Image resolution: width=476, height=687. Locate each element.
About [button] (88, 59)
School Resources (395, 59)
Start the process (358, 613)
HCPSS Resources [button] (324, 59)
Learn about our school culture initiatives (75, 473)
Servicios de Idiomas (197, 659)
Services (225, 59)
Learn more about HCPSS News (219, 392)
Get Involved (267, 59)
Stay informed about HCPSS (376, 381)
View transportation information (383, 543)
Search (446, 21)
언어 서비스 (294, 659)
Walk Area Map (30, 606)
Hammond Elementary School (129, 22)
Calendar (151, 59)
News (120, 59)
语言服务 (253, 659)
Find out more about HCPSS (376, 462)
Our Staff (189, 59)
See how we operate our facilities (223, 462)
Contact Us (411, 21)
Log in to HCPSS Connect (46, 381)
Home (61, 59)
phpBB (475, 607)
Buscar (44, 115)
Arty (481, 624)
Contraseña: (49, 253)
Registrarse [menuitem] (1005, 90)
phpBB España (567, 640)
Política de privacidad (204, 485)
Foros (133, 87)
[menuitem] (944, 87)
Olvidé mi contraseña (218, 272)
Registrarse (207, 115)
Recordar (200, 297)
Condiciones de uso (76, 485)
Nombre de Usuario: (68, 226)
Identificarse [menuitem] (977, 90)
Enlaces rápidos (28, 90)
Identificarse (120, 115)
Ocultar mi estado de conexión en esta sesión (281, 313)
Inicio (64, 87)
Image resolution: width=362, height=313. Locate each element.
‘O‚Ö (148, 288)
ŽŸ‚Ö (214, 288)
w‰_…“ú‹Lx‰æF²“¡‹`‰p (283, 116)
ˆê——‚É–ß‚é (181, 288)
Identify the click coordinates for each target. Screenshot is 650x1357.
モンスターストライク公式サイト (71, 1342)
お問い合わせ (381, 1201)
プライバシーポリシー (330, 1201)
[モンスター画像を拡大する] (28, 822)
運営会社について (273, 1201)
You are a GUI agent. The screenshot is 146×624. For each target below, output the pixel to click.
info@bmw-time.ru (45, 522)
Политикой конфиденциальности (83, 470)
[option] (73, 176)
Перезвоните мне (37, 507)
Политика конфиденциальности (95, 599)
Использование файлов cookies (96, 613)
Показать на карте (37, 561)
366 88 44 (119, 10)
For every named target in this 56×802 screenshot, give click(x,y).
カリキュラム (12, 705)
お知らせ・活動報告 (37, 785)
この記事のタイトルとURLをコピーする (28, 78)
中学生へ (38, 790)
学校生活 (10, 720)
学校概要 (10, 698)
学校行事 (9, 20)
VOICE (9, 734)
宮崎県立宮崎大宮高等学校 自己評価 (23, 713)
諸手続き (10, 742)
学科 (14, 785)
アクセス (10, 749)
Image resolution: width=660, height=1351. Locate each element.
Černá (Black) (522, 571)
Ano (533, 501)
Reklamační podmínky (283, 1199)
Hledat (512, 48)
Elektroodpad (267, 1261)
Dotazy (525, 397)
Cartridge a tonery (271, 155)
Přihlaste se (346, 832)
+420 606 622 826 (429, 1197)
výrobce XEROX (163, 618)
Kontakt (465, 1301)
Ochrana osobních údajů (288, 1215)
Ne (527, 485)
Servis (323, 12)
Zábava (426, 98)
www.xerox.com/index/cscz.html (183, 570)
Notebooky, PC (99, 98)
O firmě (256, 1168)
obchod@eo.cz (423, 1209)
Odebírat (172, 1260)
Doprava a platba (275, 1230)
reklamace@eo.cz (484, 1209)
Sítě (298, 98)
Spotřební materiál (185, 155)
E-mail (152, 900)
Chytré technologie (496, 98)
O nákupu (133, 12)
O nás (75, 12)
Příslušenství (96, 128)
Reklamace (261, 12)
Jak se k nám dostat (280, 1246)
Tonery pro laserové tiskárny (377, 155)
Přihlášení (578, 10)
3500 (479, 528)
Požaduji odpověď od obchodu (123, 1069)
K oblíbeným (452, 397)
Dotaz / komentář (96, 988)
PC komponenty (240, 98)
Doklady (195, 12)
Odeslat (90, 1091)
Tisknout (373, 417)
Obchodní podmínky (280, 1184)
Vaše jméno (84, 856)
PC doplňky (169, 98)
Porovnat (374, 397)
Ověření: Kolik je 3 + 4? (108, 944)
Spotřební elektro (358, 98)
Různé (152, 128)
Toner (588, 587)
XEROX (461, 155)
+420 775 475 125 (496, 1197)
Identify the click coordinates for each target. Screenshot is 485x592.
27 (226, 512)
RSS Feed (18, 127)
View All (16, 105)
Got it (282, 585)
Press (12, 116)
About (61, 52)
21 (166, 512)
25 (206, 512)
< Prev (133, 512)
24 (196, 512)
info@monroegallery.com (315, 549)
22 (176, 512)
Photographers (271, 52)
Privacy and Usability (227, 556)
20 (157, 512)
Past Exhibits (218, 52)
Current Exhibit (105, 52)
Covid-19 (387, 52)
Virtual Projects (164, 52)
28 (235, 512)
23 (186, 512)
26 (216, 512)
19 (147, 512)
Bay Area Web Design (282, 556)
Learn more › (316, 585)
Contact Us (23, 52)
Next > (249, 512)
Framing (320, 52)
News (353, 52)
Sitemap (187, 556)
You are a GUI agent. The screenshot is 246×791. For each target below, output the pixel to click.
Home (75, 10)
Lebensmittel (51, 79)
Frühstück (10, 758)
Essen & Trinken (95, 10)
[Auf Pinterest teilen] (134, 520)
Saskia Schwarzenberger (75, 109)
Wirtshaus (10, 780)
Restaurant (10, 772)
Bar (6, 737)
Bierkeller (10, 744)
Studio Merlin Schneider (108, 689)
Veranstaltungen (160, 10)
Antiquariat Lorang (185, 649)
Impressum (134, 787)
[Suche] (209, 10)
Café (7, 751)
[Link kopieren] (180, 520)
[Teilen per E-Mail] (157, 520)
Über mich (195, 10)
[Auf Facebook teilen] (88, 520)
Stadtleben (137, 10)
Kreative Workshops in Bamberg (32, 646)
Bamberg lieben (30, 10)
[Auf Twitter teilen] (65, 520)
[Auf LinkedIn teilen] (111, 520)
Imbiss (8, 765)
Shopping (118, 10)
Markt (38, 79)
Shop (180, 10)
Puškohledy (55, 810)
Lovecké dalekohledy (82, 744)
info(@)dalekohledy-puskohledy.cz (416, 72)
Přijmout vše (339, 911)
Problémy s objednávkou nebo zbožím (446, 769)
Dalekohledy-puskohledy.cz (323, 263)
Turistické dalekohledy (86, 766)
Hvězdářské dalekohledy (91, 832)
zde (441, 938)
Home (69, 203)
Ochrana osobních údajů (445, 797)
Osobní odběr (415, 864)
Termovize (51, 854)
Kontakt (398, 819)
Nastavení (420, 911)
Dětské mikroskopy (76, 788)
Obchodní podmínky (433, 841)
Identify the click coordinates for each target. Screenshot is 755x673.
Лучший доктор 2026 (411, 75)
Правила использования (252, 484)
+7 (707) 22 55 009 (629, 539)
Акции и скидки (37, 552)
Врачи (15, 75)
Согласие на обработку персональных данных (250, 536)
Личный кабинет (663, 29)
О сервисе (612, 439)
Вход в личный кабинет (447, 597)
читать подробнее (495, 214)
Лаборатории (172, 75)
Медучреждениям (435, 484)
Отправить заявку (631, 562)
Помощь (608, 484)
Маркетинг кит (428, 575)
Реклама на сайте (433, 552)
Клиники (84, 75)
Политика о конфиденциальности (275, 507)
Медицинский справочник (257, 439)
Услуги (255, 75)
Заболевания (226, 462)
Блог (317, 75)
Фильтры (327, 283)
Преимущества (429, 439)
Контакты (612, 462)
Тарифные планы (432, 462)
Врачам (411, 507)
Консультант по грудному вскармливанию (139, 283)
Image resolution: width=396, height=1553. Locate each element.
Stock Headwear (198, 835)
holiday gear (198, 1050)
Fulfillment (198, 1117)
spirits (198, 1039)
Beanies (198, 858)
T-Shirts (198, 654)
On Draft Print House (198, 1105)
════════════════
▶ **WHAT YOU WILL DO**
Please scale the rows from the start of the rows through the one containing "info@bmw-time.ru (45, 522)", both included, and give only those rows again in full, requests and all. Multiply every answer coordinate by 1.45 and round to the nearest whole number, with halves rounded up. Leave every other number unchanged.

▶ **REPLY TO THE TASK**
Image resolution: width=476, height=687. Locate each element.
About [button] (128, 86)
School Resources (573, 86)
Start the process (519, 889)
HCPSS Resources [button] (470, 86)
Learn about our school culture initiatives (109, 686)
Servicios de Idiomas (286, 956)
Services (326, 86)
Learn more about HCPSS News (318, 568)
Get Involved (387, 86)
Stay informed about HCPSS (545, 552)
View transportation information (555, 787)
Search (647, 30)
언어 서비스 (426, 956)
Walk Area Map (44, 879)
Hammond Elementary School (187, 32)
Calendar (219, 86)
News (174, 86)
语言服务 (367, 956)
Find out more about HCPSS (545, 670)
Our Staff (274, 86)
See how we operate our facilities (323, 670)
Contact Us (596, 30)
Log in to HCPSS Connect (67, 552)
Home (88, 86)
phpBB (689, 880)
Buscar (64, 167)
Arty (697, 905)
Contraseña: (71, 367)
Registrarse [menuitem] (1457, 131)
phpBB España (822, 928)
Política de privacidad (296, 703)
Foros (193, 126)
[menuitem] (1369, 126)
Olvidé mi contraseña (316, 394)
Registrarse (300, 167)
Recordar (290, 431)
Condiciones de uso (110, 703)
Nombre de Usuario: (99, 328)
Identificarse [menuitem] (1417, 131)
Enlaces rápidos (41, 131)
Identificarse (174, 167)
Ocultar mi estado de conexión en esta sesión (407, 454)
Inicio (93, 126)
Image resolution: width=362, height=313. Locate each element.
‘O‚Ö (215, 418)
ŽŸ‚Ö (310, 418)
w‰_…“ú‹Lx‰æF²“¡‹`‰p (410, 168)
ˆê——‚É–ß‚é (262, 418)
Identify the click coordinates for each target. Screenshot is 650x1357.
モンスターストライク公式サイト (103, 1946)
お問い合わせ (552, 1741)
プライバシーポリシー (479, 1741)
[モンスター画像を拡大する] (41, 1192)
運営会社について (396, 1741)
You are a GUI agent. The screenshot is 146×624. For each target below, output the pixel to click.
info@bmw-time.ru (65, 757)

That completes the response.